2- your output is a burst with uS ON times, But my design should be alive and active cooled by a fan, like 1 minute or longer for testing various scenarios, because After calibrating my CT’s I want to use this circuit to test the functionality of the Protection Relays too.
3-Have you made a simulation file, if the answer is yes, can you share it here?

1- Have the DC load drive a transformer, and hook your CT to the secondary coil?

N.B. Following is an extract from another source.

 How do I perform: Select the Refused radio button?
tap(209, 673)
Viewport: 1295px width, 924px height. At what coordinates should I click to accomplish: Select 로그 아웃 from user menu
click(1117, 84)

2- Well obviously drive the load with as low a DC voltage applied to the load terminals as you can, without creating distortions in the current waveform. You can then calculate the power dissipation for the shunt and MOSFET, and size them and heat sink it as appropriate. If by your calculations you can't continuously dissipate the power without something blowing up, you can just build multiple copies of the circuit and run it in parallel to share the heat. Do not attempt load sharing by hooking multiple MOSFETs to a single control circuit, the heat will not be evenly shared and will pop one by one.

3- No, I just kinda winged it. I even had to reverse engineer what I built to come up with the paper schematics you saw. Use the schematics shown in Reply 8 for the advertised 50A 1MHz load.

[ali_asadzadeh]

Have the DC load drive a transformer, and hook your CT to the secondary coil?

By adding a CT, I could make the situation worse, Because I want to have precise currents, so I can calibrate for amplitude and phase, we should find a better way to remove the DC offset.